Write out the lines verbatim, starting with the line that contains "Increase page zoom with plus button" and going on through the line that contains "I will 13,182.", both included, and nothing else.

━━━━━ Material for this exercise

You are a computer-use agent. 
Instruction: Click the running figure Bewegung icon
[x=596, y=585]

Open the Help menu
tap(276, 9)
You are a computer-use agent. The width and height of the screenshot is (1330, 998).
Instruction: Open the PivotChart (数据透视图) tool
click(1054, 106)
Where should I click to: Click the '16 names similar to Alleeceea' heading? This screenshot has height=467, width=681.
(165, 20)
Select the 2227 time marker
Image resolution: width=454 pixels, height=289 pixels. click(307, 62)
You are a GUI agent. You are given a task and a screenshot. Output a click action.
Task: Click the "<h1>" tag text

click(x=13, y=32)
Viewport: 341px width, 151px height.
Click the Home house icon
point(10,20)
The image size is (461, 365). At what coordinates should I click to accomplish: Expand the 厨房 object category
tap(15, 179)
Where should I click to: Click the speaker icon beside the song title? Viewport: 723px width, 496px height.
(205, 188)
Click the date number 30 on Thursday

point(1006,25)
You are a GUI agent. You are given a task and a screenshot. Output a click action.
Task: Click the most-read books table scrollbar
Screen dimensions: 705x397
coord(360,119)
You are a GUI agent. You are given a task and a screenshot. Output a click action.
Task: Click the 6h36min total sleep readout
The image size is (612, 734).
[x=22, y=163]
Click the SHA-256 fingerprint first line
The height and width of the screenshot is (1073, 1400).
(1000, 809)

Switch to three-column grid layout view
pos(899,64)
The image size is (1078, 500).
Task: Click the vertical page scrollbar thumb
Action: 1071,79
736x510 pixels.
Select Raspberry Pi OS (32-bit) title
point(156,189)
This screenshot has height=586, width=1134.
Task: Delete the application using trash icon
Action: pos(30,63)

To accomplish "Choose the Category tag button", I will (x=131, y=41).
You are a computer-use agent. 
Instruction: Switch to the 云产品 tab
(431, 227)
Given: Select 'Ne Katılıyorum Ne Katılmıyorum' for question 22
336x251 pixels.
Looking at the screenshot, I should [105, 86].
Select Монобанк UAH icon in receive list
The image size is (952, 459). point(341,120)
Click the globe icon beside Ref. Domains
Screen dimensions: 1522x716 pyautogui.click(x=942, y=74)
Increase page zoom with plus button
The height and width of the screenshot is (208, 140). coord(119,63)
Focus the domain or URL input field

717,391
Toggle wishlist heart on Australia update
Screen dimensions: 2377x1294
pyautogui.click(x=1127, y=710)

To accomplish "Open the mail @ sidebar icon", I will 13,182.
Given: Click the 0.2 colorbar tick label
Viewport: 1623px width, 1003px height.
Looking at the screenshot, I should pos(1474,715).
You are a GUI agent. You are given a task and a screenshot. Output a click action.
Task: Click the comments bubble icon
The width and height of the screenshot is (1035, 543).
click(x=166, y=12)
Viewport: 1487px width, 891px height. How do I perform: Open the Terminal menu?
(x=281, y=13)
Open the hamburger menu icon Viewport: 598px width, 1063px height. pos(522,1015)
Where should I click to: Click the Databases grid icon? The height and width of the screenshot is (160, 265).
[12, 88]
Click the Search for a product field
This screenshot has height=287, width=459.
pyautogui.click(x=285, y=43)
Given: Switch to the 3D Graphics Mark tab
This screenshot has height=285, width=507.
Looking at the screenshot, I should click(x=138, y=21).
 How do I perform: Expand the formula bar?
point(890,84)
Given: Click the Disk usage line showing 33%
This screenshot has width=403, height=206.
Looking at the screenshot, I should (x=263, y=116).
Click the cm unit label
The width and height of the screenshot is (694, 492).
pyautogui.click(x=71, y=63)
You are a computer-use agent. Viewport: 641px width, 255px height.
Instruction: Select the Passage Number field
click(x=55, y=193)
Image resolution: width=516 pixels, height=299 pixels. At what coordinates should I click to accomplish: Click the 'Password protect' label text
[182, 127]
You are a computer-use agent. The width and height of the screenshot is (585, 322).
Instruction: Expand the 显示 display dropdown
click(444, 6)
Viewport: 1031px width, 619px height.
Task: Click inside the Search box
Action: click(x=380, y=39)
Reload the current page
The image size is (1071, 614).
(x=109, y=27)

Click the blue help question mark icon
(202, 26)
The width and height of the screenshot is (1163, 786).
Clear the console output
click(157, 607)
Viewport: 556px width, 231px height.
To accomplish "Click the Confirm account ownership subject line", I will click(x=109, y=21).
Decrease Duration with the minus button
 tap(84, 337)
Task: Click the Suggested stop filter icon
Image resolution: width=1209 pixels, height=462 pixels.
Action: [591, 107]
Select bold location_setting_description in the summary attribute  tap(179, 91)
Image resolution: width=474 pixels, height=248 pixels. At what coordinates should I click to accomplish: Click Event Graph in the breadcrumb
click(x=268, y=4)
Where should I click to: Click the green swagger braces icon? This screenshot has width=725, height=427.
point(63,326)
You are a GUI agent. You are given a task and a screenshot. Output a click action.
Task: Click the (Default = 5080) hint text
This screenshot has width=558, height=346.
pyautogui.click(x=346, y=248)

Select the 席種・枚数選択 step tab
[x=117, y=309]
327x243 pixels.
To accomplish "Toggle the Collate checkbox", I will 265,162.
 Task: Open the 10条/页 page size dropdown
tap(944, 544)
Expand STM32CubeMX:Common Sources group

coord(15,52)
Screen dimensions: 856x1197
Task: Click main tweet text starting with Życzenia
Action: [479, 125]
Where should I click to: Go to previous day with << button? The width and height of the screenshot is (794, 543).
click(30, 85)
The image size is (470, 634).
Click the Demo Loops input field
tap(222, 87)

━━━━━━━━━━

● Answer to the problem
Increase page zoom with plus button
The height and width of the screenshot is (208, 140). coord(119,63)
Focus the domain or URL input field

717,391
Toggle wishlist heart on Australia update
Screen dimensions: 2377x1294
pyautogui.click(x=1127, y=710)

To accomplish "Open the mail @ sidebar icon", I will 13,182.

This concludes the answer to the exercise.